→ RECORDS SUPPLIED
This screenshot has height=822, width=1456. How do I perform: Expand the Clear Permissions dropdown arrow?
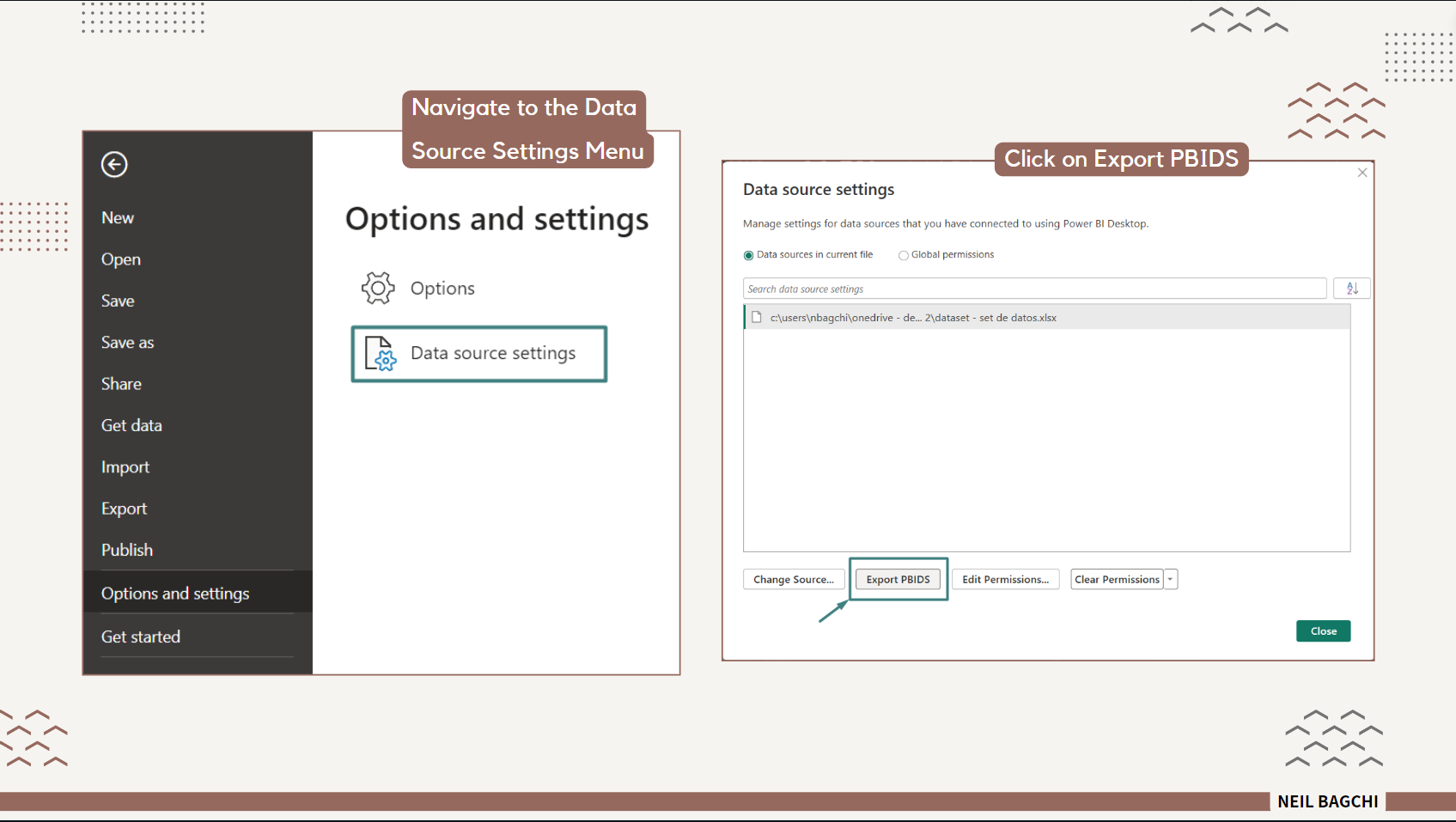(x=1170, y=579)
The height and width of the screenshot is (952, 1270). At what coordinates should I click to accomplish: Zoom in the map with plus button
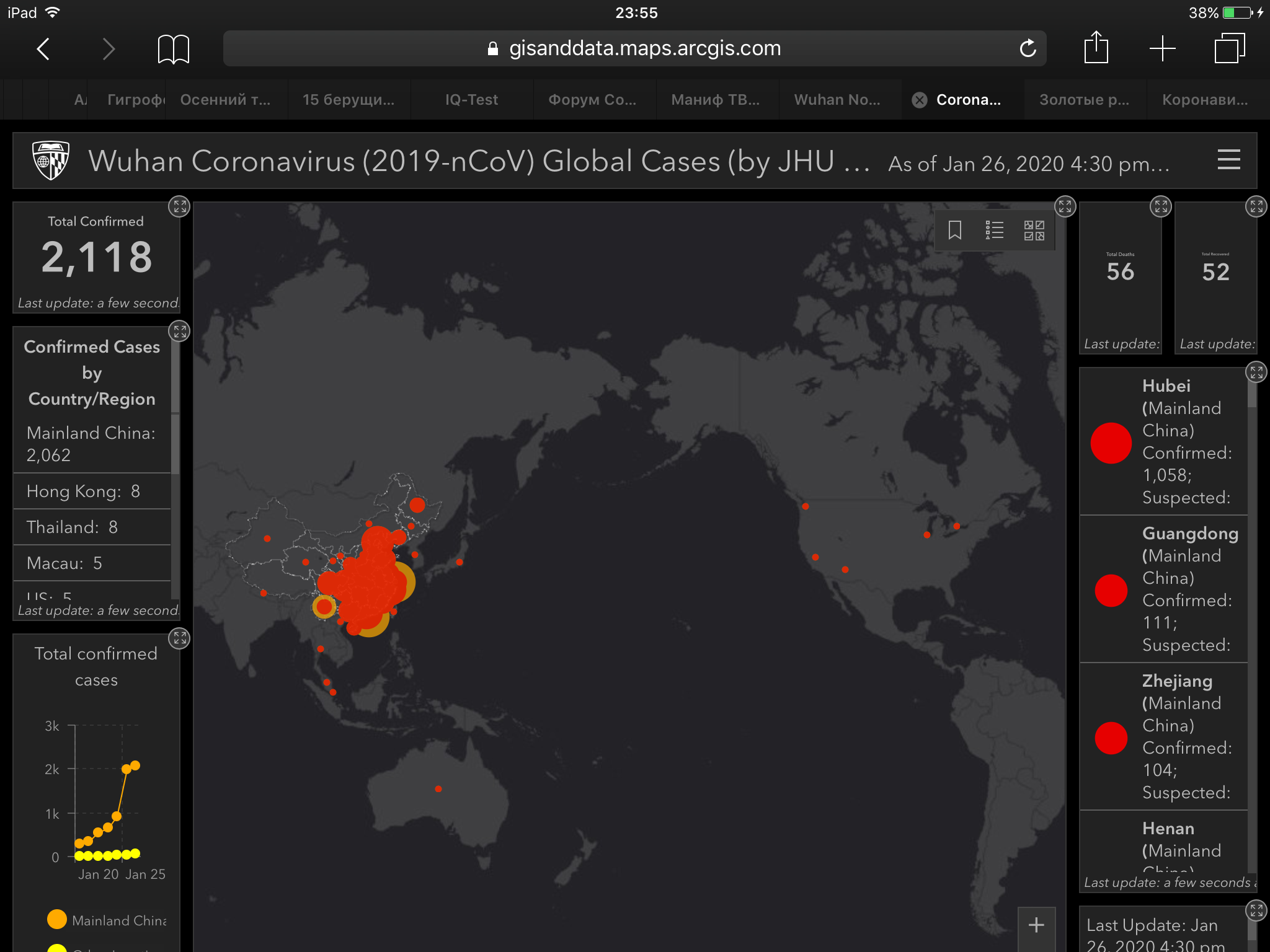coord(1036,925)
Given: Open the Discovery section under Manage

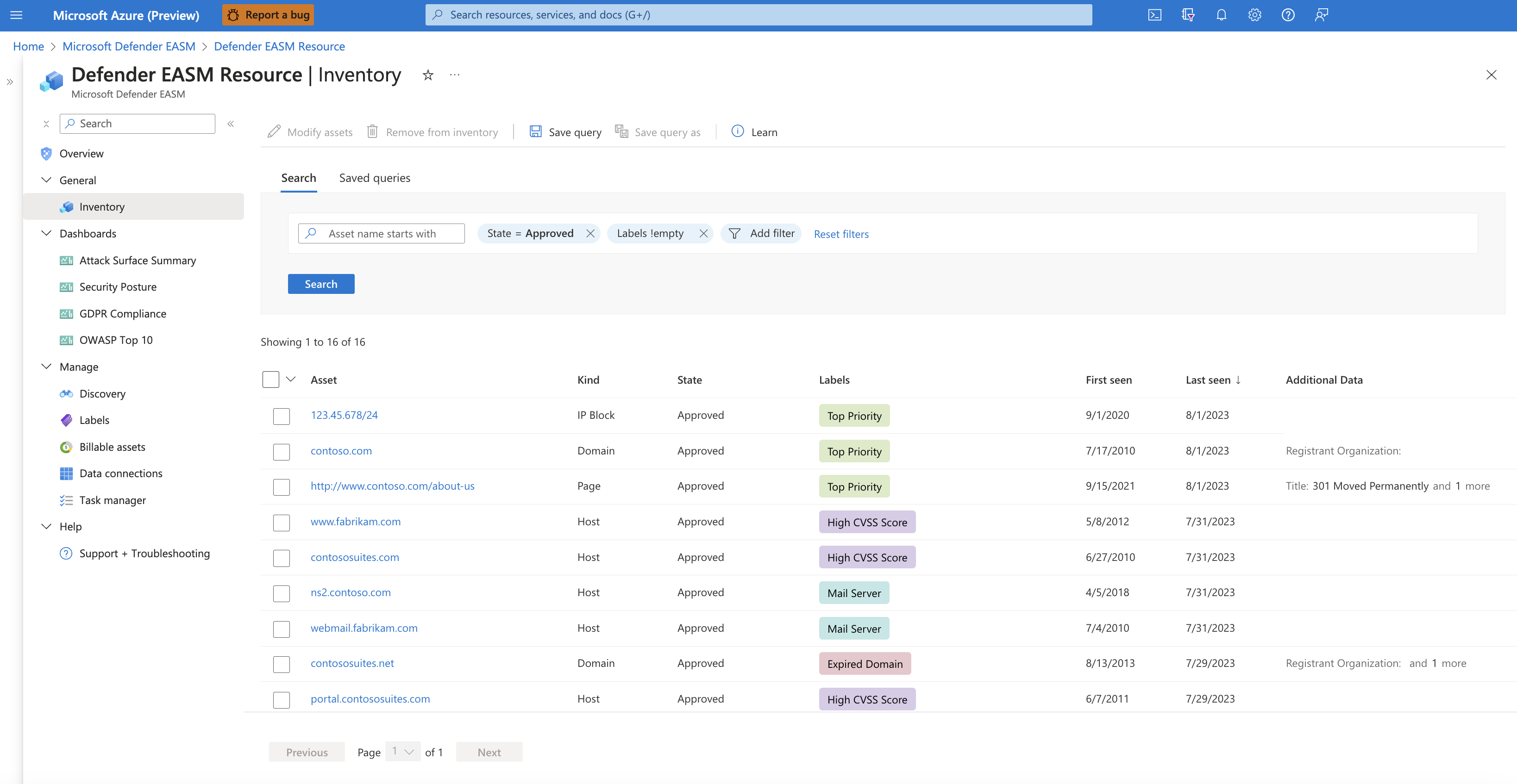Looking at the screenshot, I should [102, 393].
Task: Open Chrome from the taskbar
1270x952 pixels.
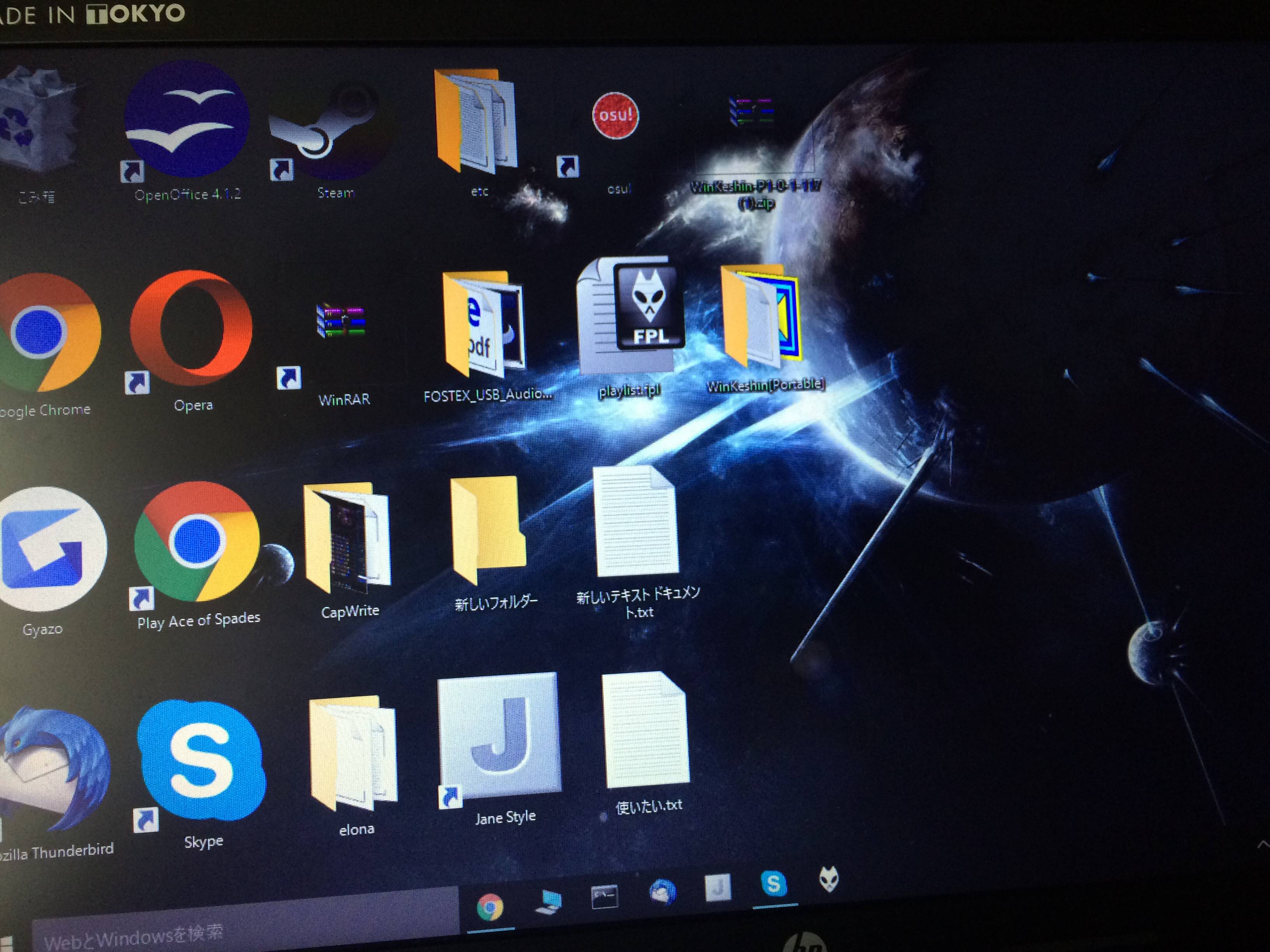Action: (490, 906)

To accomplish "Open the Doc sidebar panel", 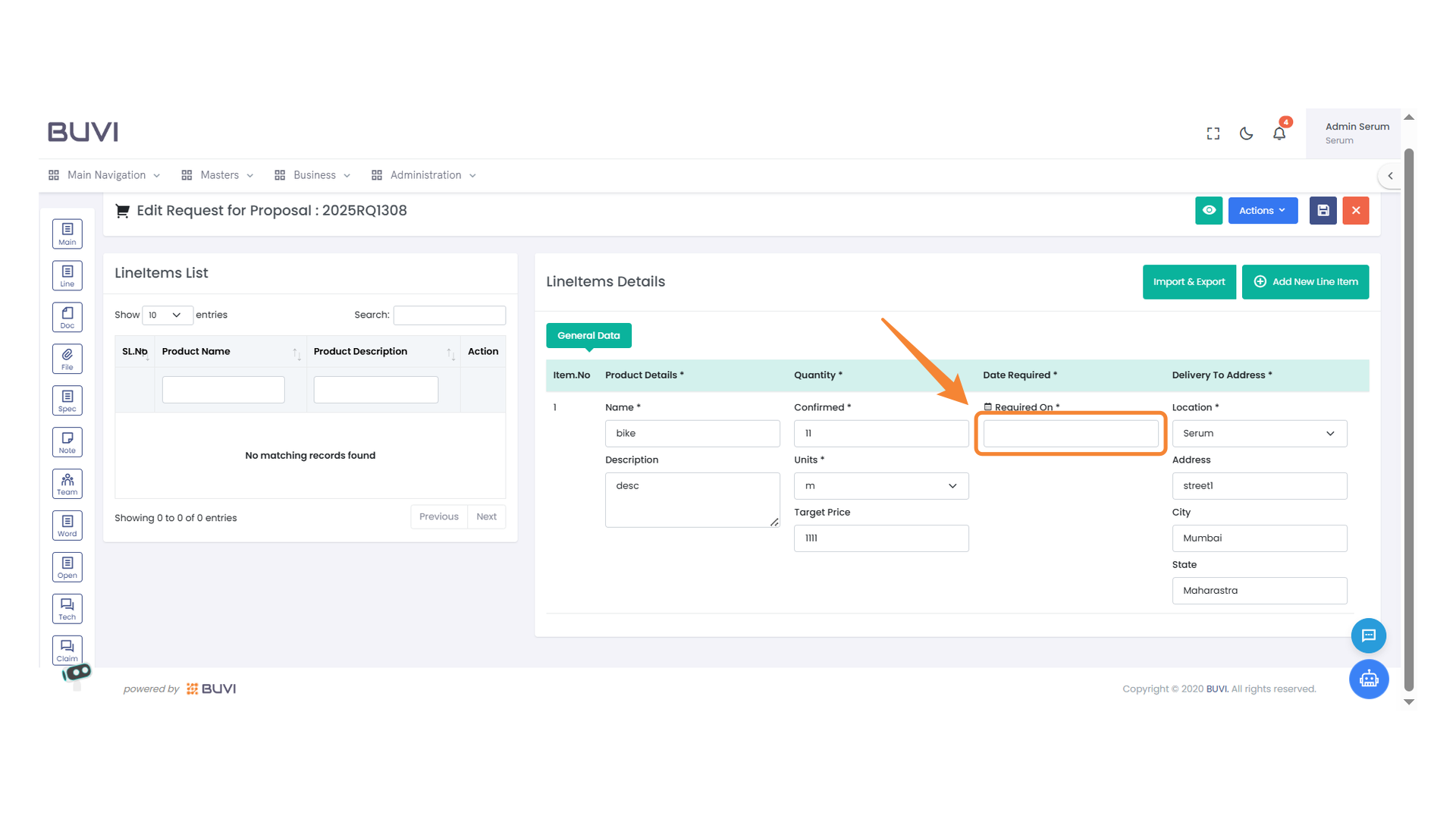I will 67,316.
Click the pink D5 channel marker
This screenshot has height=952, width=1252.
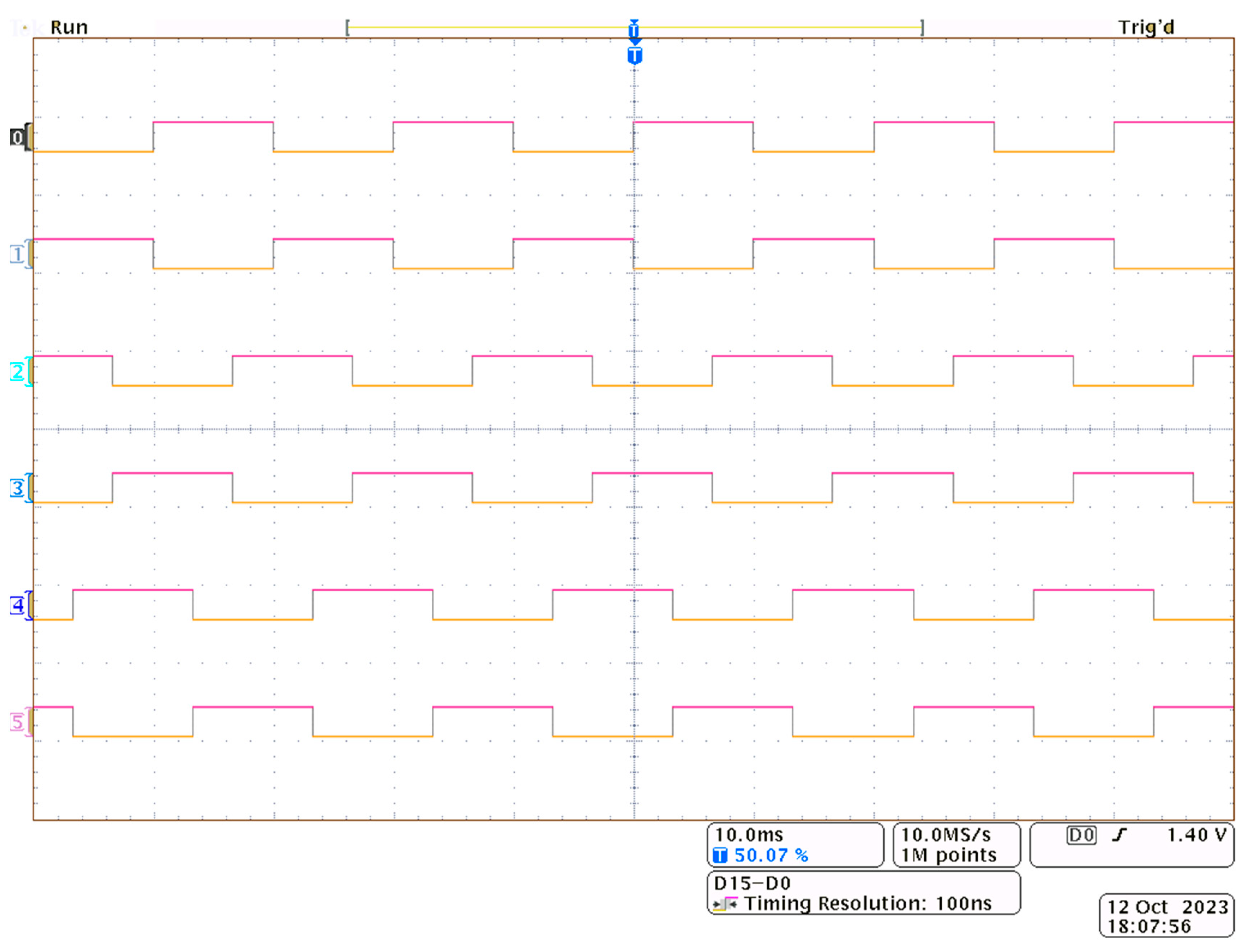point(17,722)
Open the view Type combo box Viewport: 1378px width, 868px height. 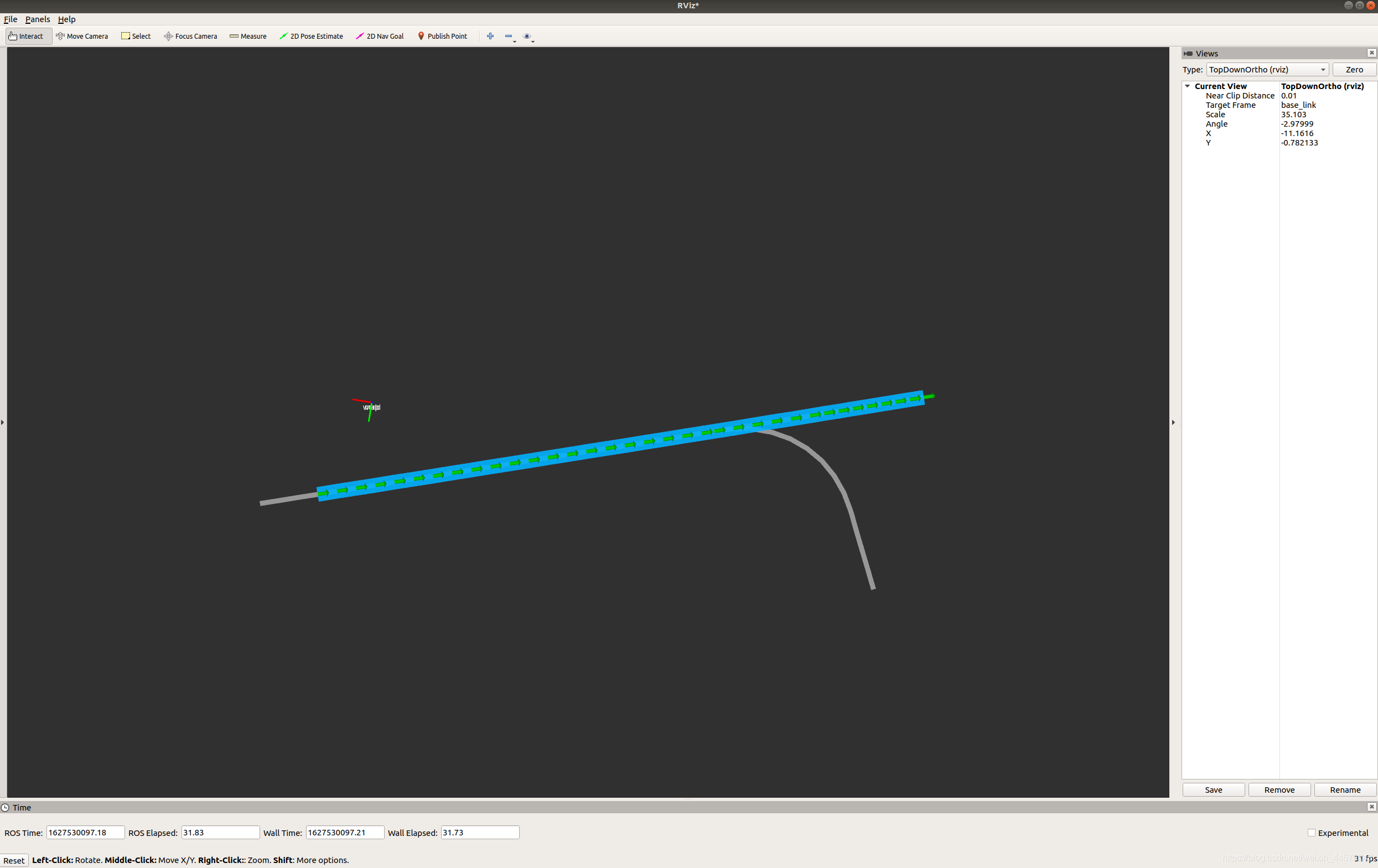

→ INSTRUCTIONS FOR THE TASK
Each line from the one holding "This screenshot has height=952, width=1252." through the final line of the data needs to be transcribed exactly. Include both ends, skip the pictures, and add nothing.

→ OUTPUT
This screenshot has height=952, width=1252.
point(17,722)
Open the view Type combo box Viewport: 1378px width, 868px height. 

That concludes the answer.